Constance and Allison had a strained relationship, especially with dealing with her daughter's moods and feelings and choices of her work. Constance didn't approve of Allison's friendship with the much poorer Selena Cross, but eventually, she saw something good in her, and offered her a job at the Thrifty Corner; later on, she became manager. She met the new school principal, Michael Rossi (named Tomas Makris in the novel's initial printing), and they fell in love, and eventually married.

Before they married, Constance, in a fit of rage, called Allison a bastard. This shocked Allison, as she found out about her birth, and that her mother had never been married. This stemmed from her and neighbor Evelyn Page, falsely accusing both Allison and Norman Page (Evelyn's son) of having sex. (They had been on an innocent picnic, but both mothers believed the worst.) Adding to the tension was the suicide of Selena's mother, Nellie.
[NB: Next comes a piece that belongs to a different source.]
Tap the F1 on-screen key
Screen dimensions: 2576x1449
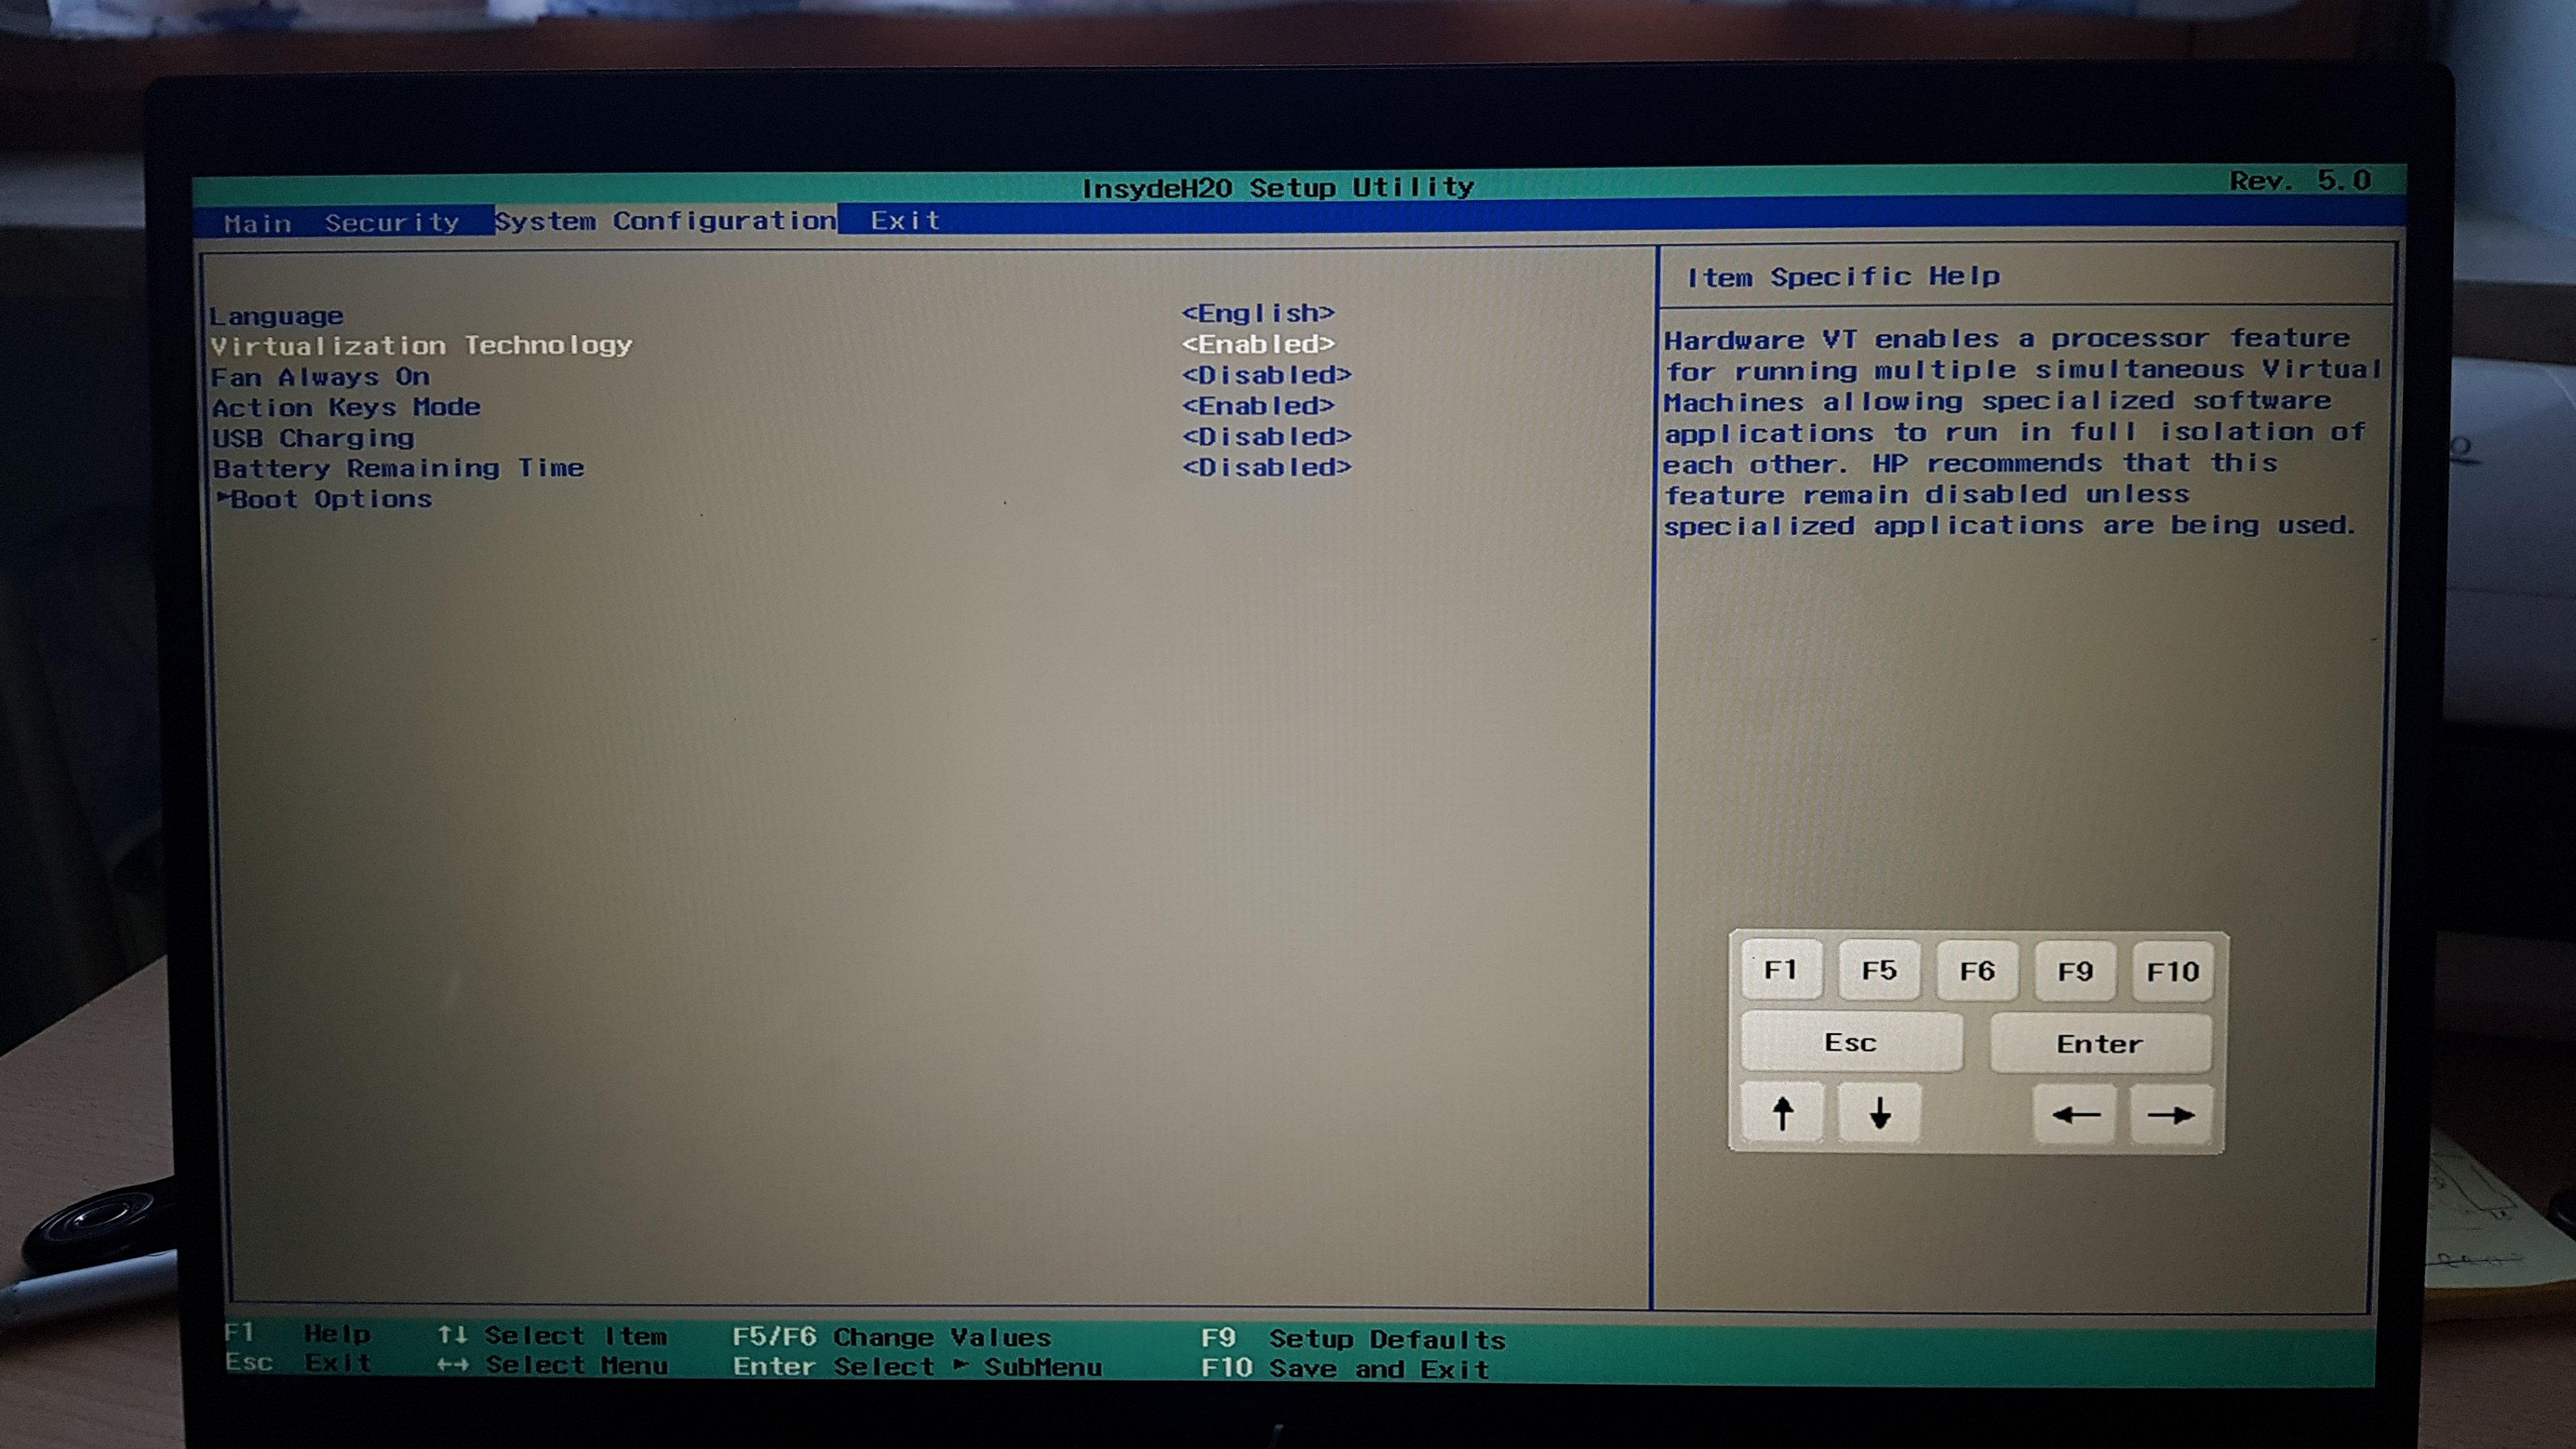pyautogui.click(x=1780, y=970)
These events only added to the estrangement between Allison and Constance, and led up to Allison leaving Peyton Place for good to move to New York.

In the movie, Constance and Michael were a couple, but were not married. It wasn't until the sequel, Return to Peyton Place, that Constance and Michael married. In the sequel, Allison's book was published, and was met with scathing reviews by the more hypocritical people in Peyton Place, namely Marion Partridge and Roberta Carter.

Also, the fact that Allison, ironically, also had an affair with a married man, much like Constance herself did, helped the two bond once more. In fact, Constance assured Allison that life went on, and although her daughter didn't have a child to live for, as Constance had, she reminded her that living for Lewis meant her returning to her work writing, which Allison did.